Après une courte période dans une agence immobilière, Jeannine et son époux, Jacques, ouvrent leur premier restaurant rue Sainte-Cécile dans le 5e arr. en 1979. « C’était la table d’Albret, raconte-t-elle. Un hommage à une partie de ma famille qui s’était convertie au protestantisme et qui s’était déplacée dans le Lot-et-Garonne ». Jacky et Jeannine y passeront 10 ans. « Ensuite, nous nous sommes déplacés à la rue Sainte, avec le Patalain de Suzanne Quaglia juste en face de chez nous ». Revendiquant un gros quart corse et un petit quart breton, « même si j’adore les crêpes au beurre salé et les ortensias », Jeannine est née à Marseille, rue des Bons Enfants.

Jeannine, qui fut pourtant inscrite à l’Etat-Civil au prénom de Jeanne, raconte avec joie son père né à Beyrouth et baptisé à l’église Saint-Louis des Français ; elle est fière de son arrière-grand-père d’origine crétoise, Honoré Phalix, qui fut commandant du port de Beyrouth, à la fin du XIXe.

Jeannine Moréni« Lorsque les clients qui venaient manger aux Echevins me disaient qu’ils faisaient un régime, je leur répondais toujours : – Vous faites le régime avant et après votre repas chez moi !' ». Tout en feuilletant le livre d’or des Echevins, si la nostalgie point à la lecture des dédicaces de Marcello Mastroianni, Bertrand Blier, Alexandre Jardin, Victoria Abril ou Gérard Jugnot, la tristesse n’est pas de mise : « Il y a aussi eu Pierre Dac, Jacques Weber, Emir Kusturica, Jacques Audiard et… le prince Edward d’Angleterre, regarde, il a signé là » dit-elle en tapotant la page immaculée.
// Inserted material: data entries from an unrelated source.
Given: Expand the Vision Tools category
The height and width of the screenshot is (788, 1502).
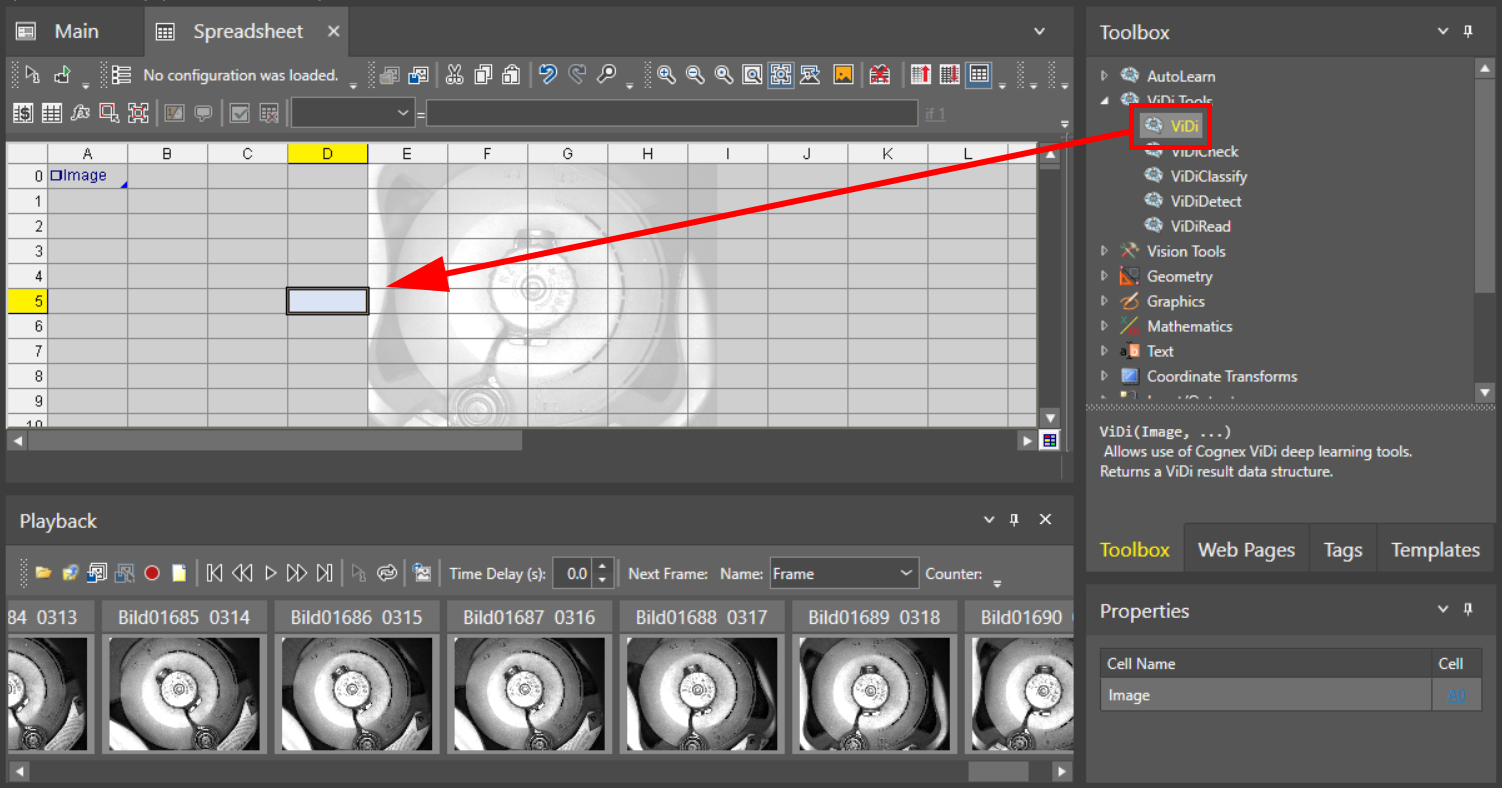Looking at the screenshot, I should pyautogui.click(x=1104, y=251).
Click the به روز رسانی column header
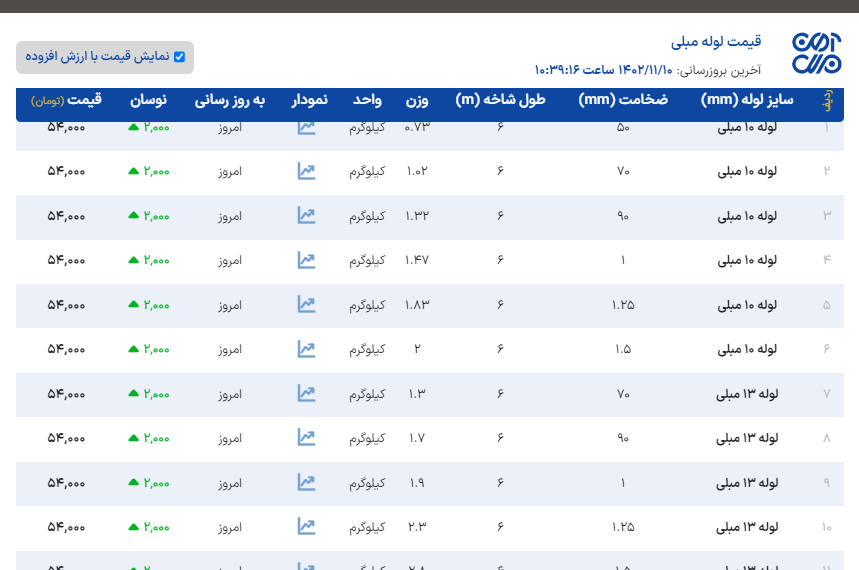 coord(230,101)
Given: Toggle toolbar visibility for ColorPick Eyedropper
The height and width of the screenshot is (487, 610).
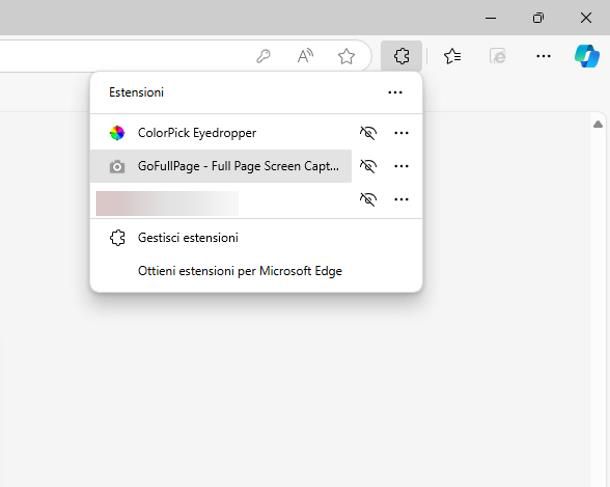Looking at the screenshot, I should pos(368,133).
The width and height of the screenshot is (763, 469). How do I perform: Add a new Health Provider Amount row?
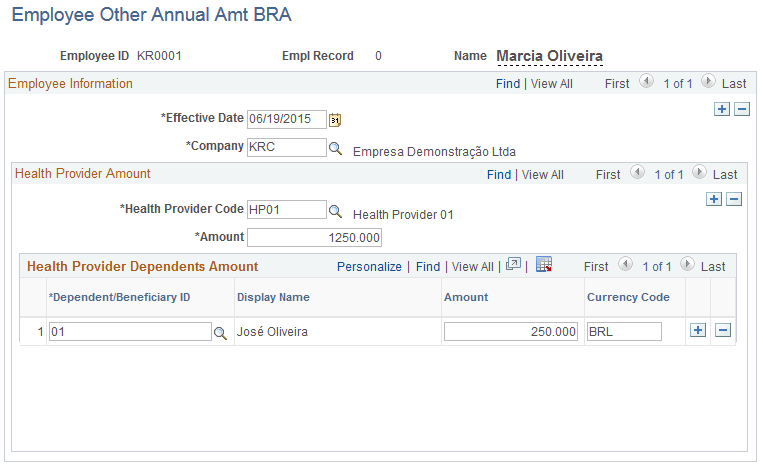click(x=714, y=199)
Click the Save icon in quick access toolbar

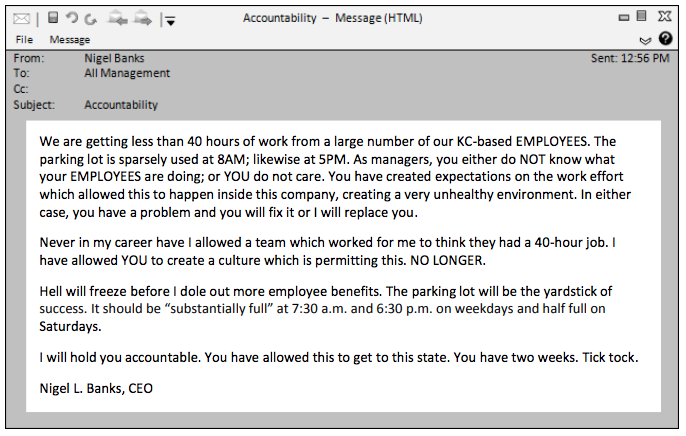53,18
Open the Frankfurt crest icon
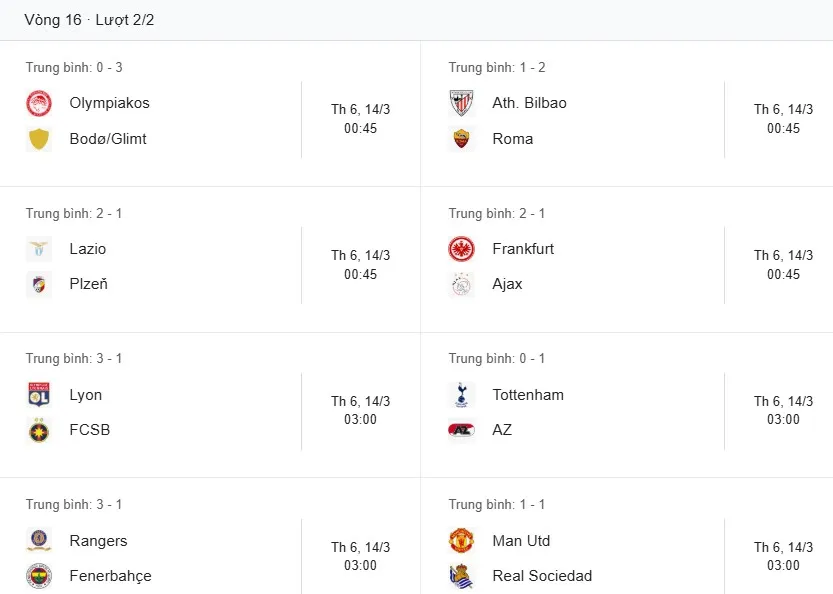This screenshot has height=594, width=833. tap(461, 249)
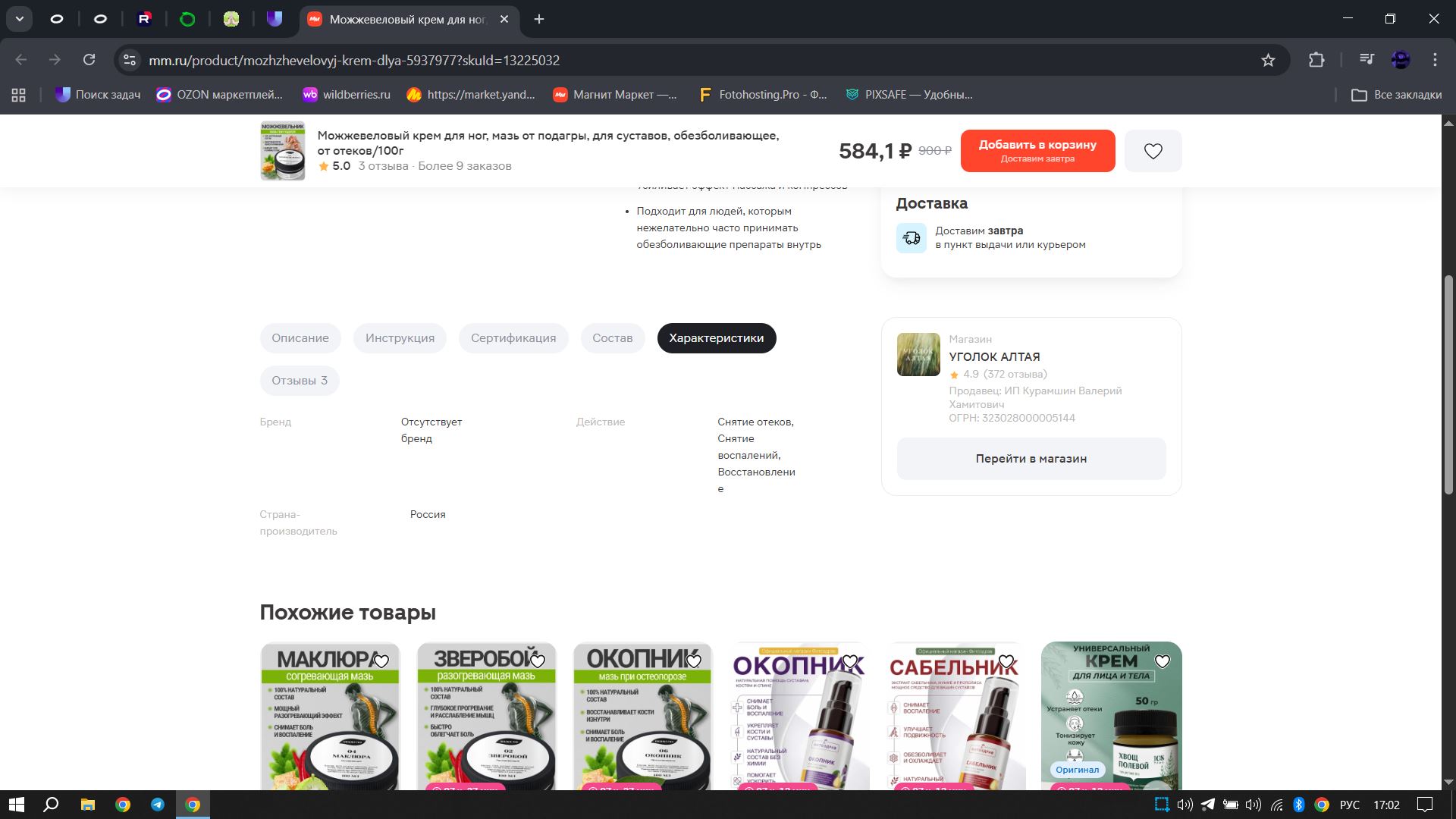Toggle favorite heart on Маклюра product card
1456x819 pixels.
click(381, 661)
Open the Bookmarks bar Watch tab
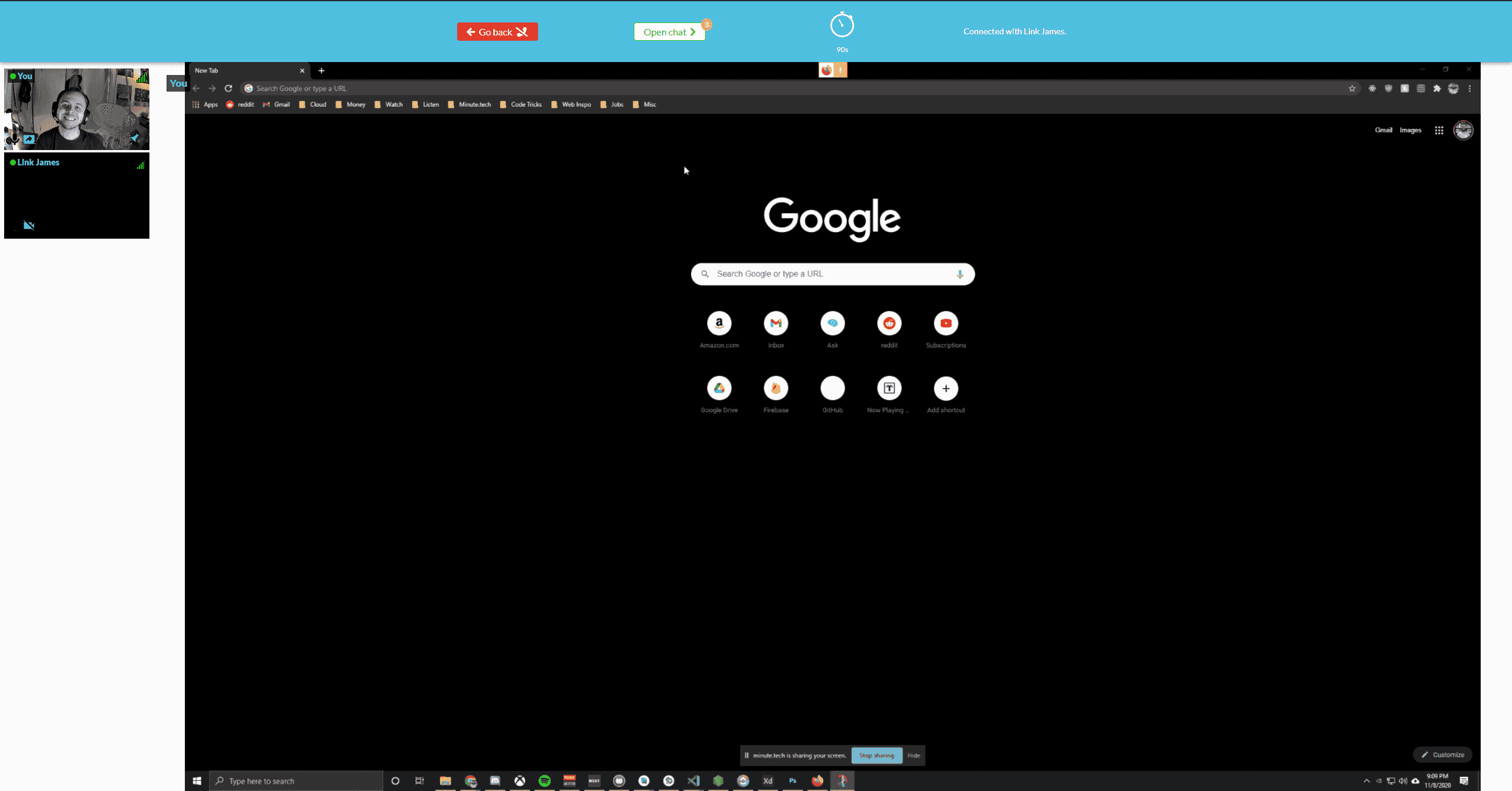 click(x=394, y=104)
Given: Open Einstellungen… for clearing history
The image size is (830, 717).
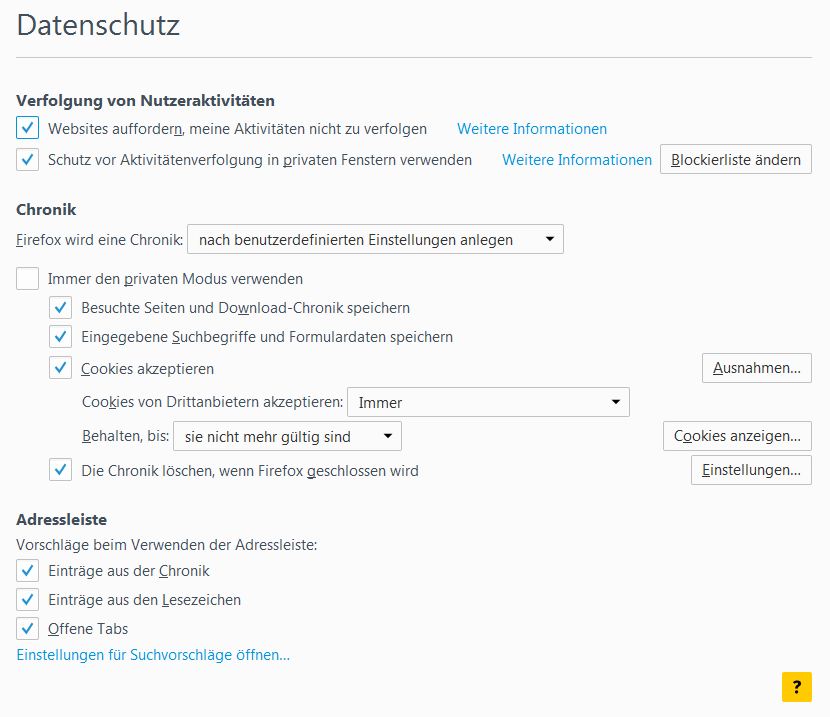Looking at the screenshot, I should (751, 470).
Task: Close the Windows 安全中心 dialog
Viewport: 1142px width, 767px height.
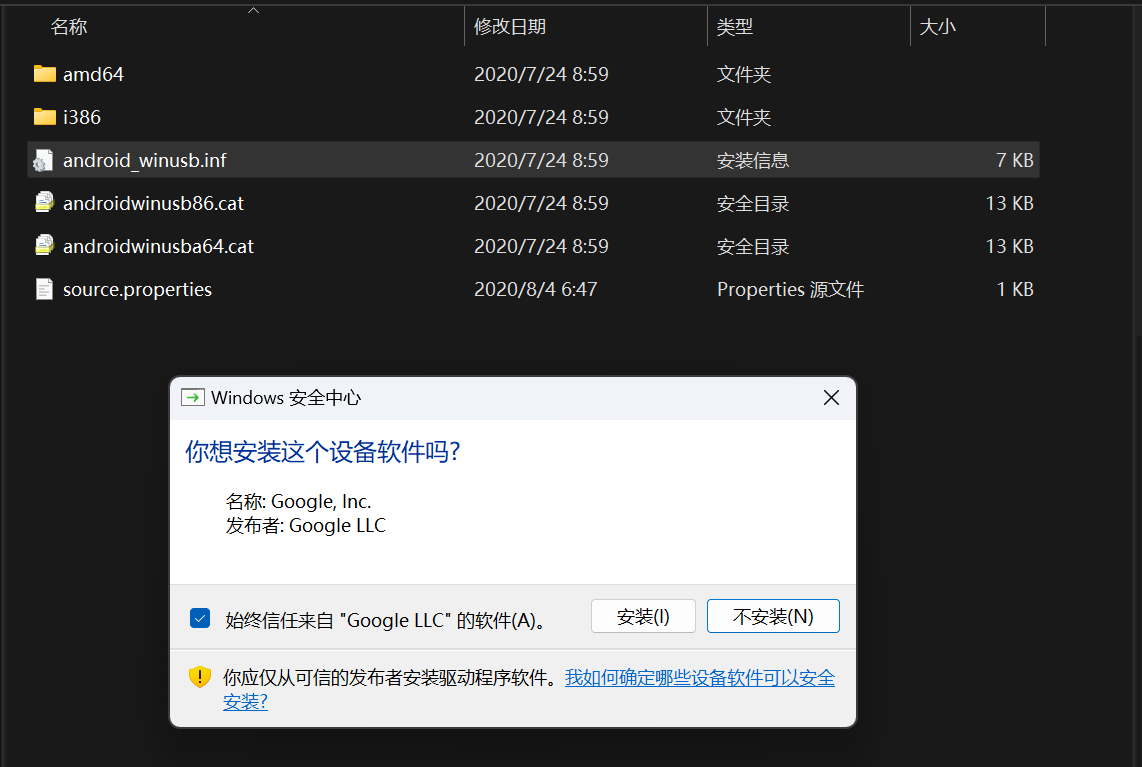Action: click(831, 398)
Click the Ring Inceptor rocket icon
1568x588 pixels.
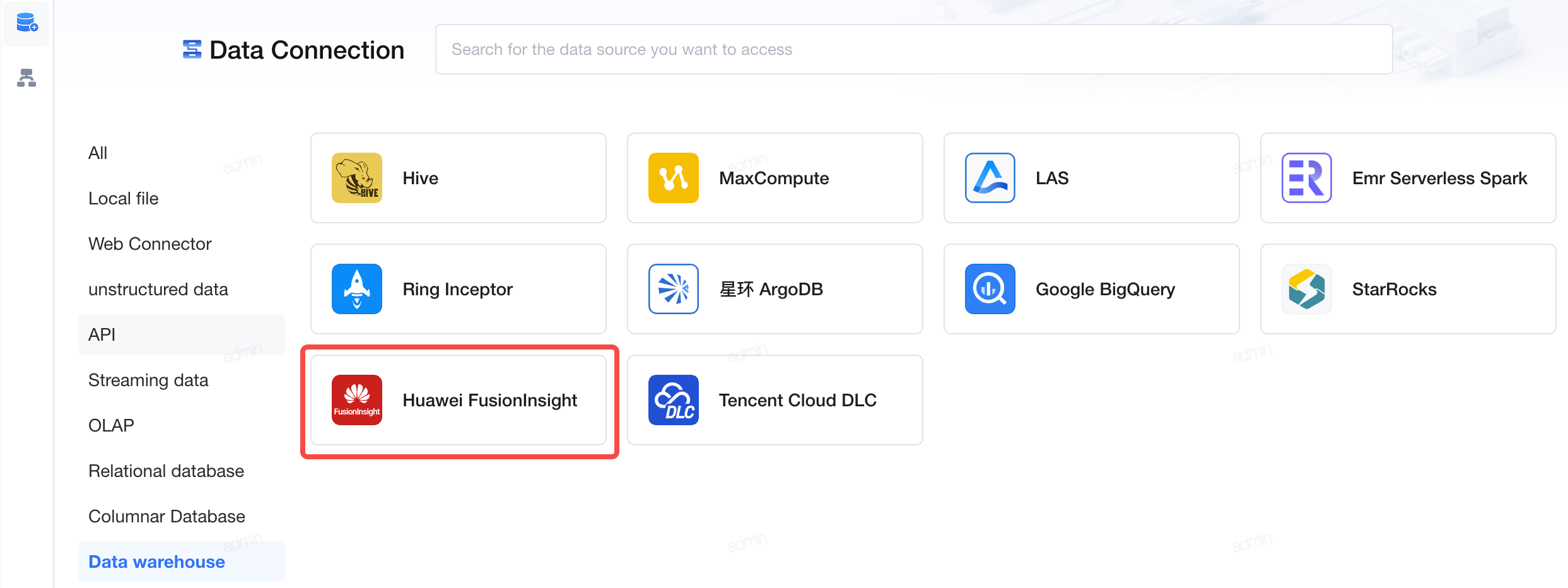(x=357, y=289)
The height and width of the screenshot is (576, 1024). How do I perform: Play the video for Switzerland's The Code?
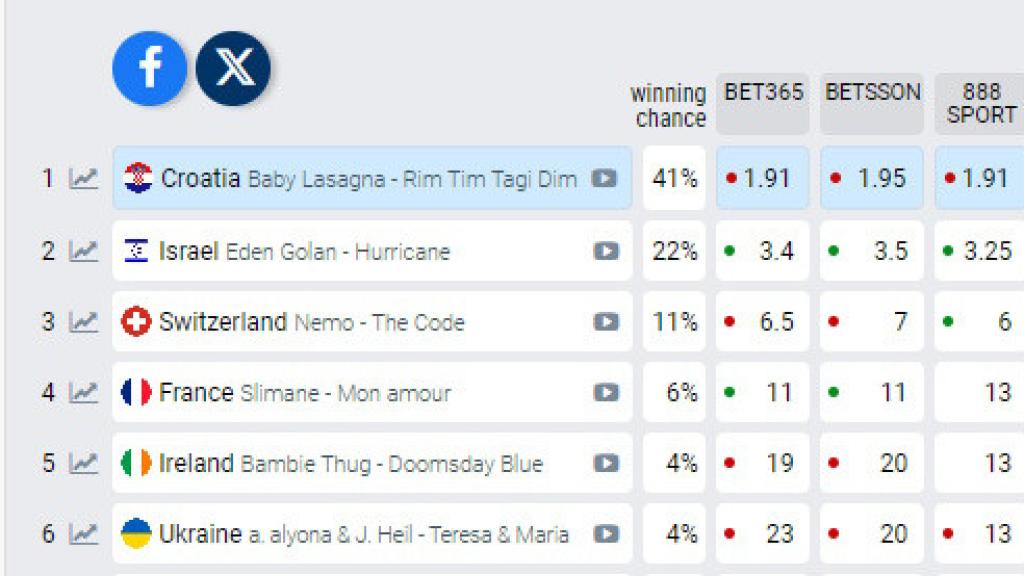606,322
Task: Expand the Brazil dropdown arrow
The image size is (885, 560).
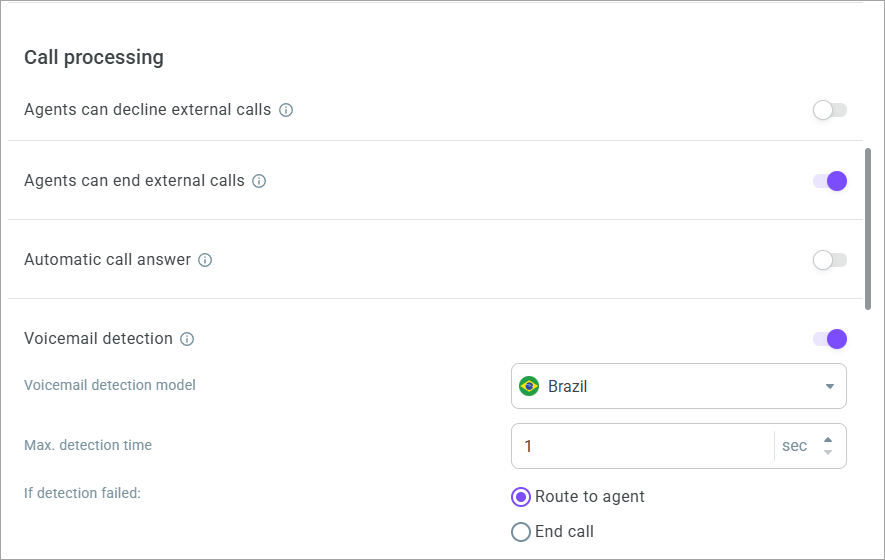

Racontant que Francis-le-Belge « était un Monsieur toujours très élégant mais il a toujours refusé de signer le livre d’or », Jeannine assure que chez elle, « le personnel était bien nourri. C’étaient mes petits et une fois qu’ils avaient eu le CAP, je ne les lâchais que si on leur avait trouvé une bonne maison ». Ils arrivaient à 15 ans ; un jour, un orphelin de 9 ans a même atterri aux Echevins.

Au gré du repas, les noms défilent : les frères Minguella, Zanaboni, Galligani, René Alloin, Georges Bataille, Jean-Paul Passédat et la voisine « d’en face », Suzanne Quaglia. « Il y avait aussi les soeurs Laffitte et les Arcenaulx… Ça c’est un lieu » souffle Jeannine presqu’admirative. Quant à la cuisine d’aujourd’hui, si elle est fière de voir la ville progresser et gagner en notoriété, Jeannine Moréni confie son agacement face aux recettes déstructurées ou revisitées : « Qu’on commence déjà par bien faire une recette, ce sera déjà pas mal » dit-elle. La bouillabaisse, les pieds-paquets… on venait de loin pour goûter et commenter avec Jacky l’une des cent bouteilles de whisky dont le patron était un grand amateur. « On connaissait chacun de nos clients mais aujourd’hui, les rangs s’éclaircissent autour de moi », susurre Jeannine. Et puis le samedi 19 mars 2005 est arrivé. Jeannine et Jacky, dans les dernières semaines précédant leur départ des Echevins, ont invité amis et clients. Les dernières Demoiselles, spécialité de volaille du Sud-Ouest qu’elle était la seule à cuisiner, ont été servies et les Moréni ont « tiré le rideau ». Jeannine a conservé son livre d’or, des coupures de presse, des photos et des cartes sur lesquelles les intitulés de plats donnent à rêver. A la seule différence de la monnaie, on parlait en francs à l’époque, rien n’a changé : on mange encore des cassoulets au confit de canard et saucisse toulousaine et des pavés de saumon rôtis à la peau sauce légère au poivre vert mais des assiettes comme celles de Jeannine, il n’y en a plus.